Medien-Trendmonitor 2017
500 JournalistInnen der Schweiz haben bei der online-Befragung bestätigt – die Sozialen Netzwerke sind ihr Werkzeug im redaktionellen Alltag. Am häufigsten nutzen JournalistInnen (61 Prozent) das Social Web zur Beobachtung anderer Medien oder Ereignissen. Mit Social Media wird jedoch auch recherchiert (58 Prozent). Über die Hälfte der befragten JournalistInnen behaupten, dass sie ihre Beiträge mit Neuen Medien veröffentlichen. Für den Dialog mit Zielgruppen nutzt jeder vierte Befragte die Sozialen Netzwerke (Whatsapp, Facebook, Twitter, Instagram, Snapchat, Google+ usw.).

Krise als Motor
Mit dem Begriff „Krisen“ wetteifern JournalistInnen in ihren Stories um die Aufmerksamkeit des Publikums – nun hat es die professionellen Krisen-Ausrufer selber erwischt. Krisen entstehen aus Transformationen bzw. in Übergangszeiten und sind zugleich Motivator für neue Denkansätze: Gefragt sind jetzt neue Modelle im Journalismus, welche eine politische Debatte auslösen und zukunftsweisend für unsere direkte Demokratie sein werden.
  
Medien und Staat
In der politischen Diskussion über die Medienkrise dreht sich alles um die Grundsatzfrage, wieviel Staat bzw. öffentliche Förderung verträgt die vierte Gewalt. Soll beispielsweise eine Journalismusförderung die bis anhin geltende indirekte Presse- und Medienförderung ablösen? Wie steht es jedoch mit der politischen Einflussnahme, da jede Förderung mit einem Leistungsauftrag verbunden ist. Oder könnte das Szenario „Mehr Markt“ umgesetzt werden? Dabei würde der Service Public von den privaten Medienhäusern übernommen, damit sie mehr Ressourcen für den Journalismus hätten. Der Verlegerverband selber verlangt öffentliche Förderung von Infrastrukturen und eine Einschränkung der staatlichen Medien.

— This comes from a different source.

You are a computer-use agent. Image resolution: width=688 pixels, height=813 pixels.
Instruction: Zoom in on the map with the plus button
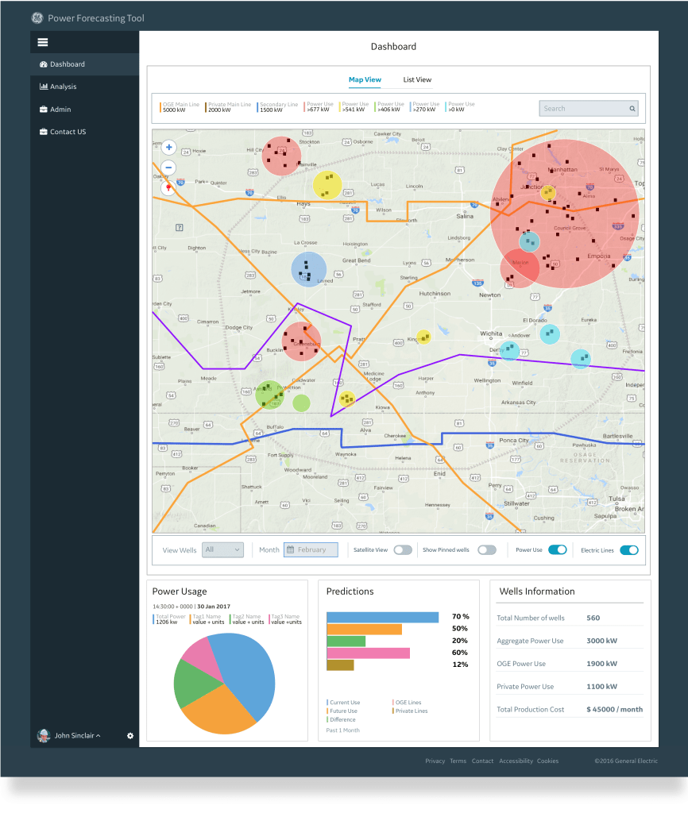click(x=168, y=148)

Die Medienhäuser könnten sich auch als digitale Konzerne komplett erneuern oder ihr Geschäftsfeld in anderen Bereichen zur Diversifikation ausweiten. Oder müsste die indirekte Förderung noch mehr ausgebaut werden? Bis anhin finanzierte der Staat eine Posttaxenverbilligung und einen reduzierten Mehrwertsteuersatz.

Der „andere“ Journalismus
Besonders die indirekte Förderung injiziert neue Denkansätze: Die Eidgenössische Medienkommission EMEK schlägt etwa eine öffentliche Medienstiftung vor, welche eine Qualitätssicherung des Journalismus garantiert und für alle eine öffentliche Infrastruktur zur Verfügung stellt. Es wäre ein OpenAccess-Konzept, wie es der Bund in der Wissenschaft bis 2024 anstrebt. Eine Idee aus der Westschweiz orientiert sich am Vorbild Filmförderung aus öffentlichen Geldern über eine unabhängige Institution. Ein anderes Modell „Gebühren für alle“ könnte für alle Medien, nicht nur für Radio und TV, gelten. Das Modell „Service Public“ würde die SRG komplett zu einer Content Marketing Agentur umbauen. Zur Basisfinanzierung für einzelne Medienprodukte ist beispielsweise das Modell „Crowdfunding/Mäzen“ lanciert worden – bereits umgesetztes Beispiel ist das digitale Magazin „Republik“: 14'000 Menschen haben 240 Franken für ein Jahresabonnement bezahlt – das Magazin ist jedoch erst im Aufbau.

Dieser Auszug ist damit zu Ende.